O crescimento mais lento no número de contratações na área (de 0,32% em abril deste ano, em comparação com o mesmo mês do ano passado), fez com que, em maio, o Sinduscon-SP (sindicato da indústria da construção em São Paulo) revisasse para baixo a previsão de crescimento desse mercado. Antes, a expectativa era de alta de 2,8% no PIB do setor e agora é de 1% a 2%.
Ainda assim, segundo Borge, há espaço para quem busca uma vaga no mercado. "As obras de estradas e energia continuam demandando gente", afirma. A área de edificações (torres residenciais e comerciais) também. "As grandes empresas deram uma freada, mas as pequenas e médias estão contratando."
Profissionais com boa visão de negócios e vendas também encontram oportunidades. Segundo Lea Federmann, sócia da recrutadora 2Get, muitas construtoras estão em busca desse perfil para ajudar na venda de imóveis que estão parados.
Quem trabalhou em grandes obras dos eventos esportivos, como a construção de estádios, tem encontrado oportunidades fora do país. Borge afirma que o movimento de expatriação não é maior porque muitos profissionais acabam sendo barrados por não falarem inglês.

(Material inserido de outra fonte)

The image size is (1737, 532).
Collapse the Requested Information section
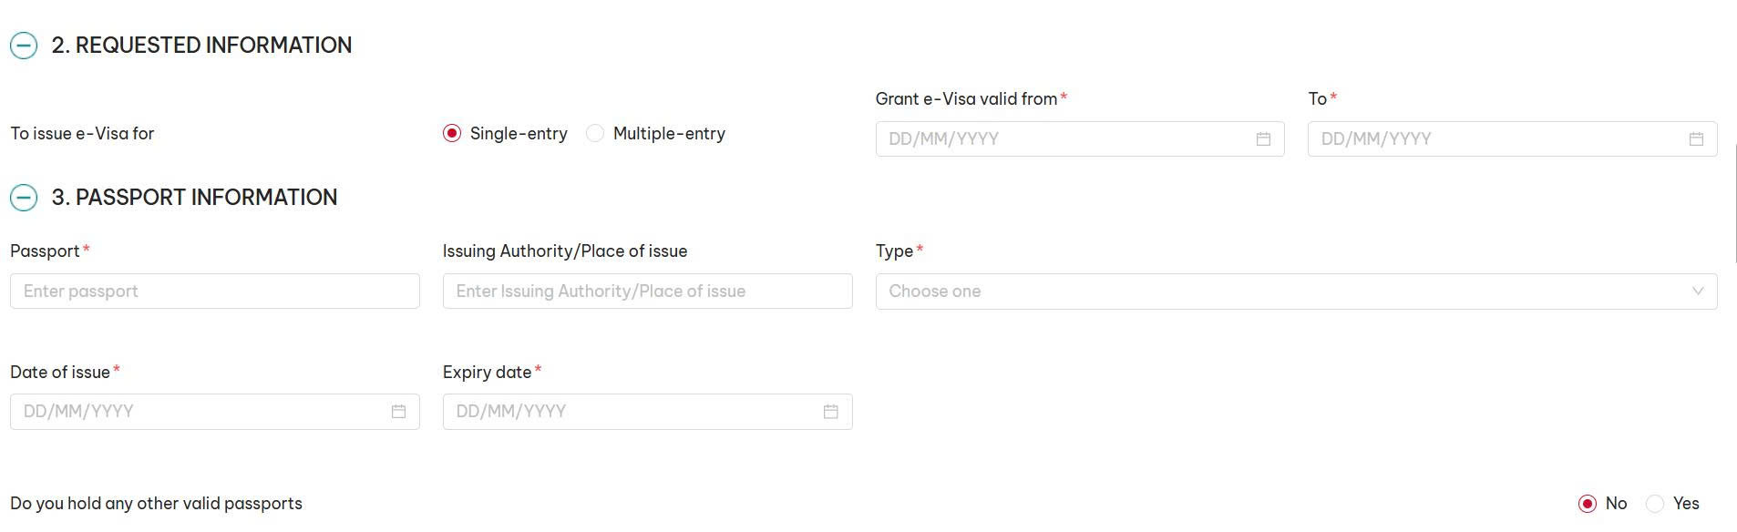coord(24,46)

De acordo com a Robert Half, entre os cargos que têm sido mais demandados pelo setor está o de engenheiro de obras, que chegou a ter aumentos salariais de 100% em 2012 --hoje a média é de 10%.
GERAÇÕES
Para Borge, os recém-formados são bem-vindos no setor. "A área de construção civil ficou mais de uma década sem espaço para profissionais. Muitos deles, mais velhos e experientes, foram absorvidos por outras áreas ou estão se aposentando."